**DIRECTIONS:** Print, exactly and with no pictures, the line containing "The height and" and each line after it to the end of the entries below.

**EXCERPTED RECORDS:**
──────────────────────────────

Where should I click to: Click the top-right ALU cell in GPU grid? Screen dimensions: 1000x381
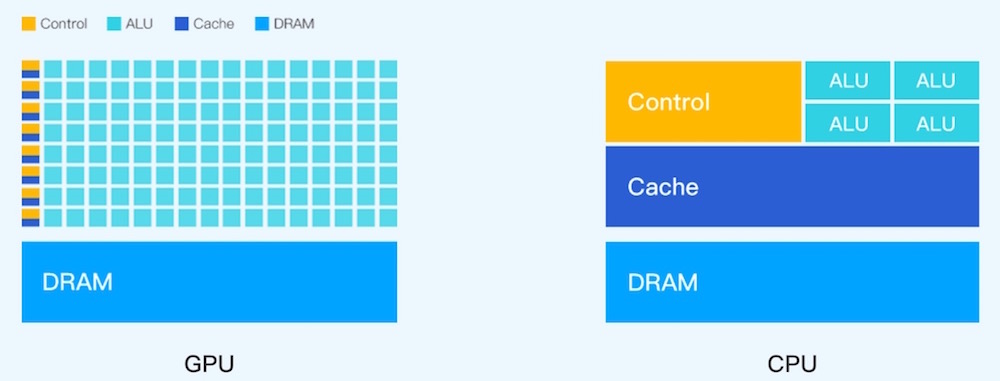[x=388, y=69]
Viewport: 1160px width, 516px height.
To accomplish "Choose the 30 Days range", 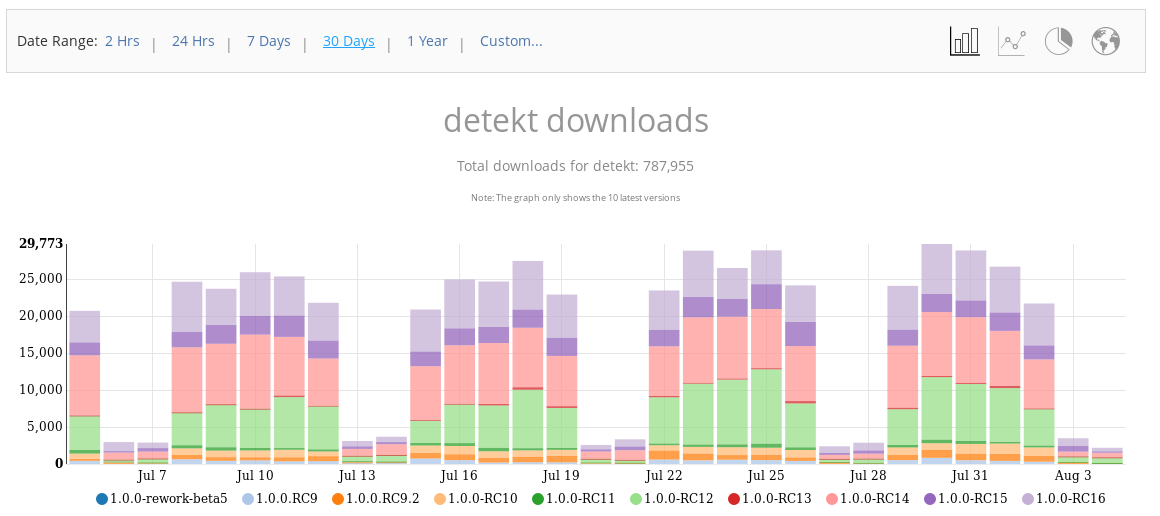I will pos(348,41).
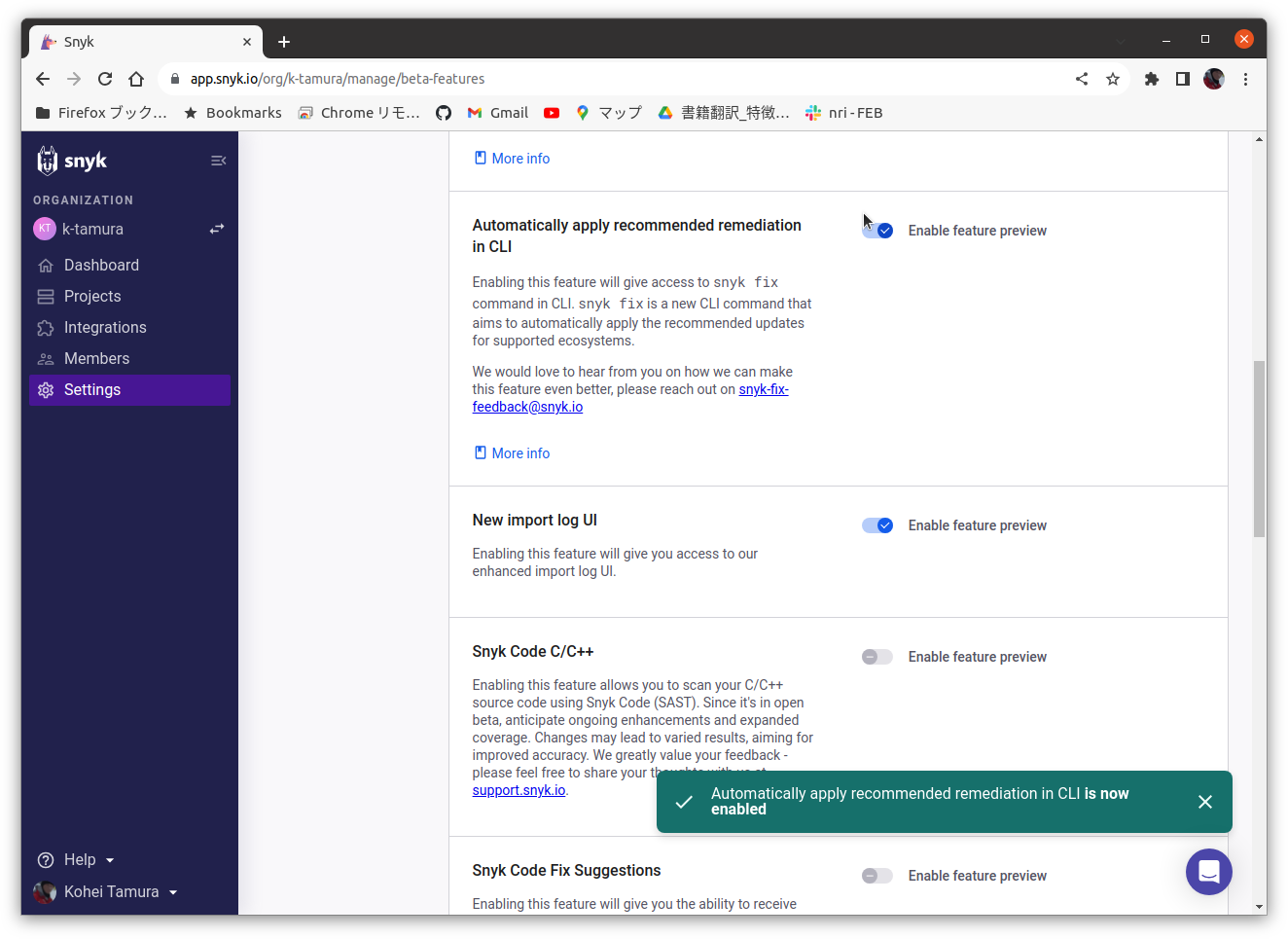Turn off the New import log UI toggle
This screenshot has height=939, width=1288.
pos(877,524)
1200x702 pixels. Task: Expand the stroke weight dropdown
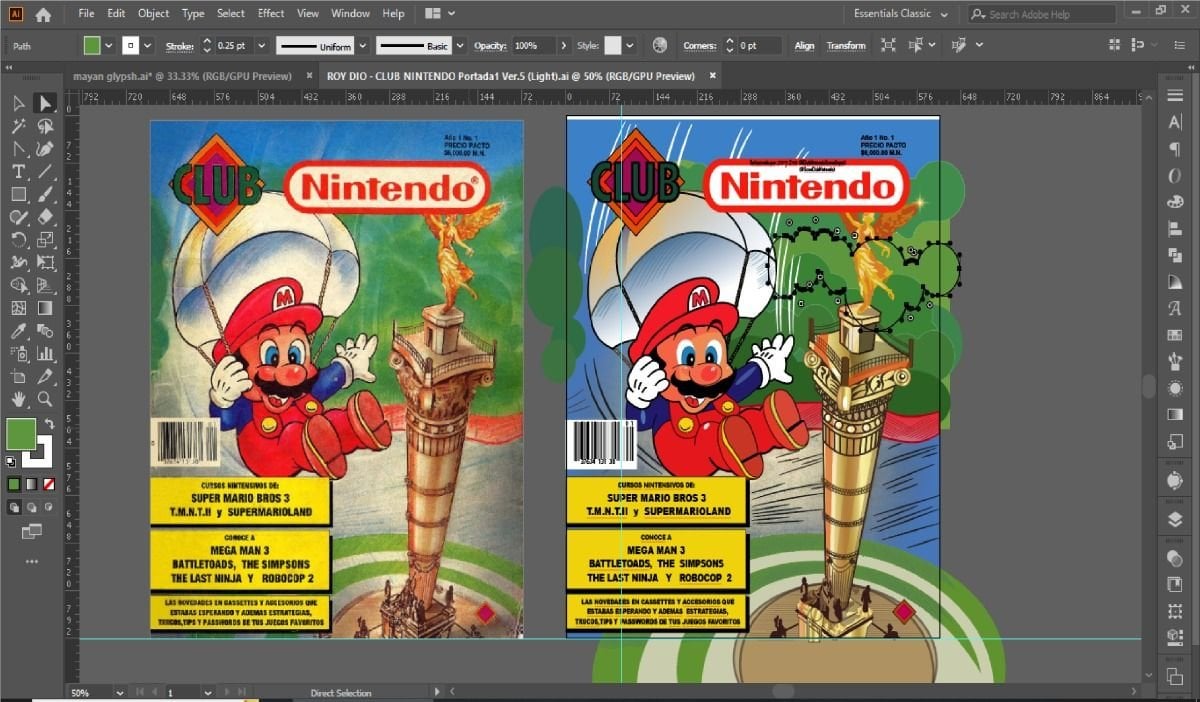(x=262, y=46)

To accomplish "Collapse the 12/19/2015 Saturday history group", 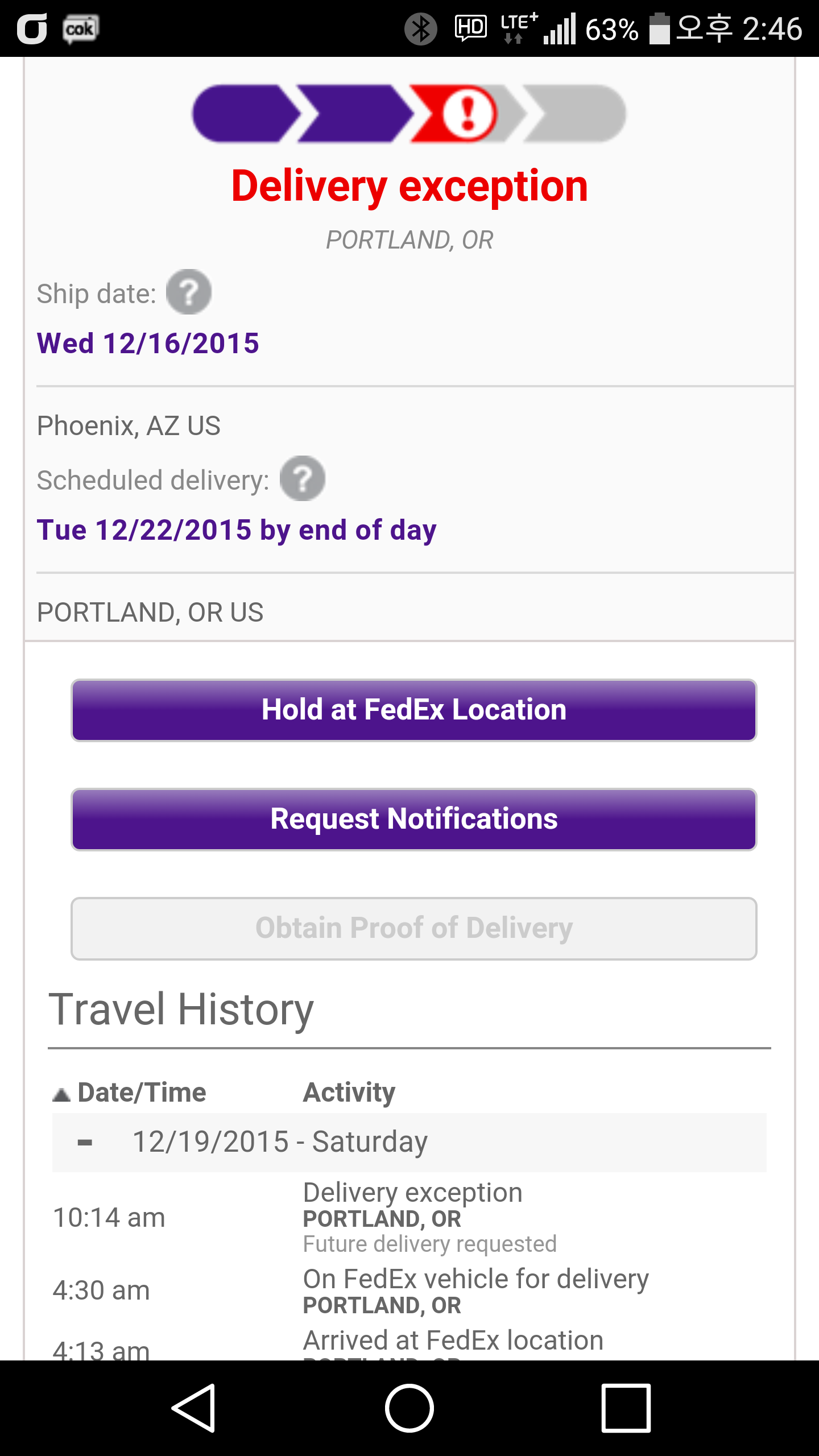I will pyautogui.click(x=85, y=1142).

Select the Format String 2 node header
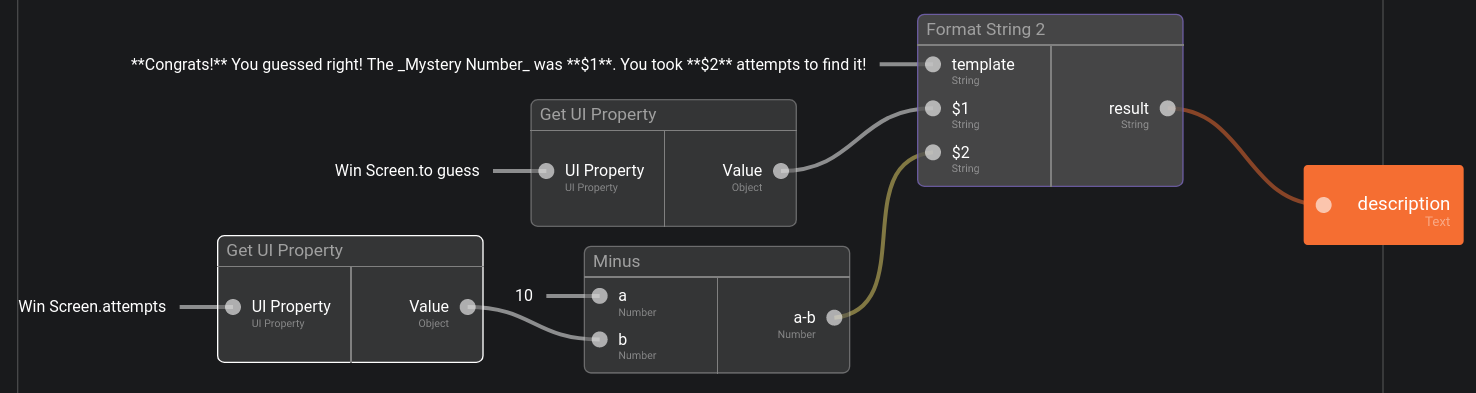pyautogui.click(x=1050, y=30)
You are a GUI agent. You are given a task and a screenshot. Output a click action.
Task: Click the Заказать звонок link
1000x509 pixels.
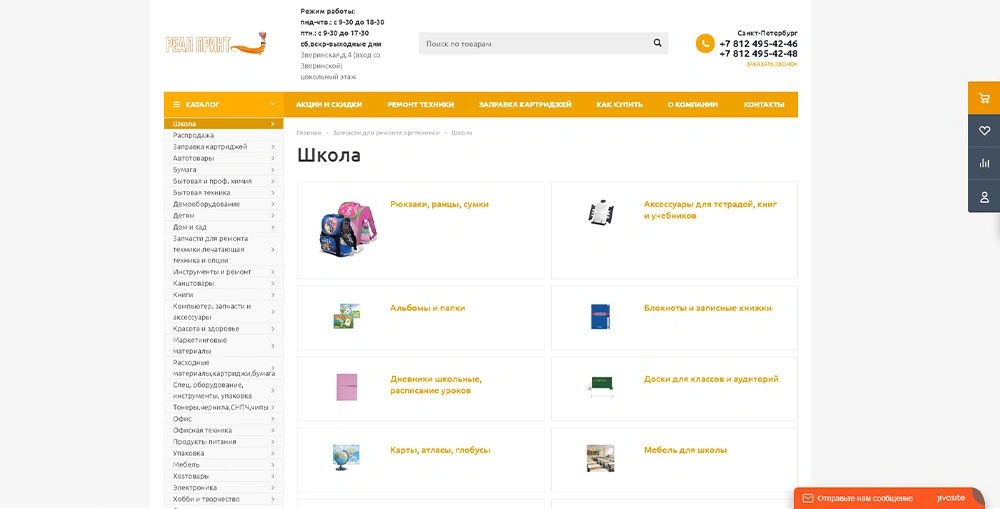[x=772, y=64]
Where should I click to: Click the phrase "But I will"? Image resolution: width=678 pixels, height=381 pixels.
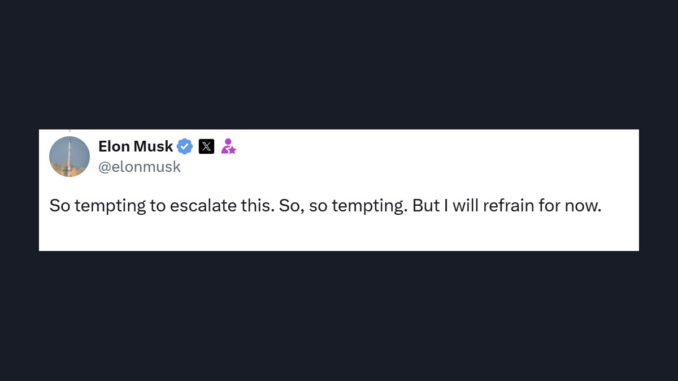[445, 205]
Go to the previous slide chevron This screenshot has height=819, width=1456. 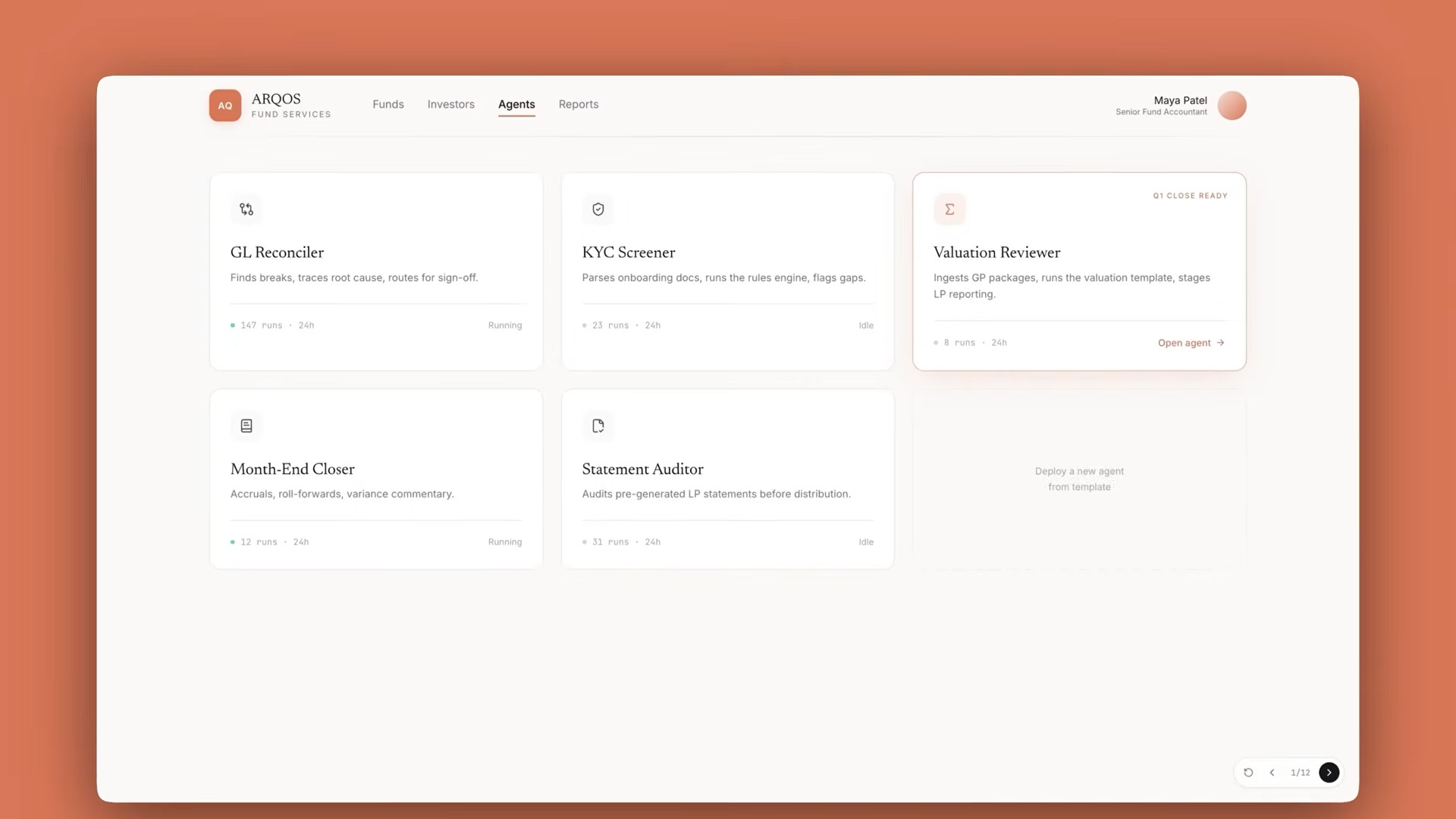[1272, 773]
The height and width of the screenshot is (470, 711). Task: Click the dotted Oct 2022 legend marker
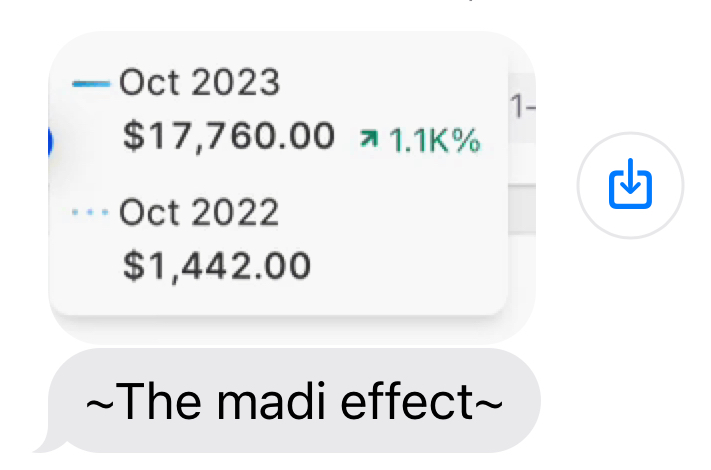[92, 213]
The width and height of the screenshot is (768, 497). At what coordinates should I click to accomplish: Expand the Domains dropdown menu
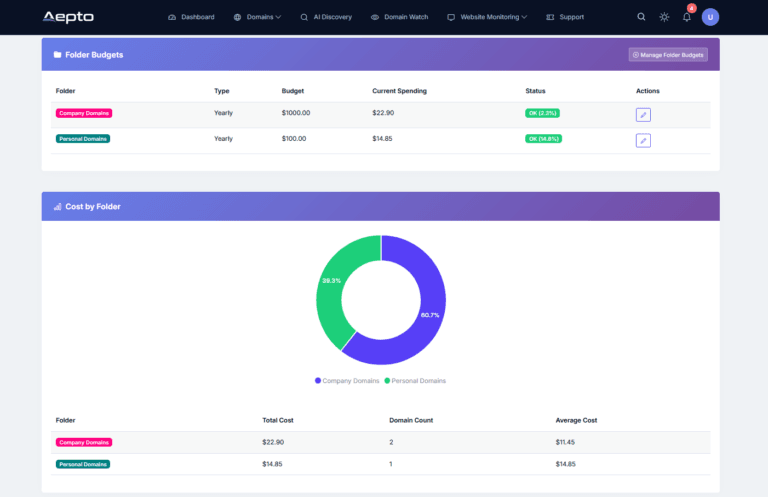[257, 17]
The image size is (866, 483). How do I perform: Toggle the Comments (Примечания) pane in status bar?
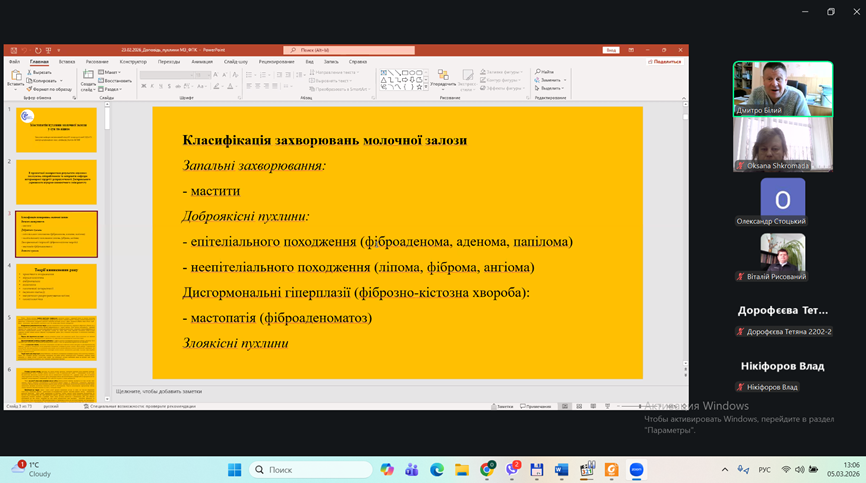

──────────────────────────────

**EXERCISE RESPONSE:**
The height and width of the screenshot is (470, 711). Task: Click the dotted Oct 2022 legend marker
[92, 213]
The width and height of the screenshot is (768, 497). At what coordinates should I click to accomplish: Expand the Domains dropdown menu
[257, 17]
The image size is (866, 483). How do I perform: Toggle the Comments (Примечания) pane in status bar?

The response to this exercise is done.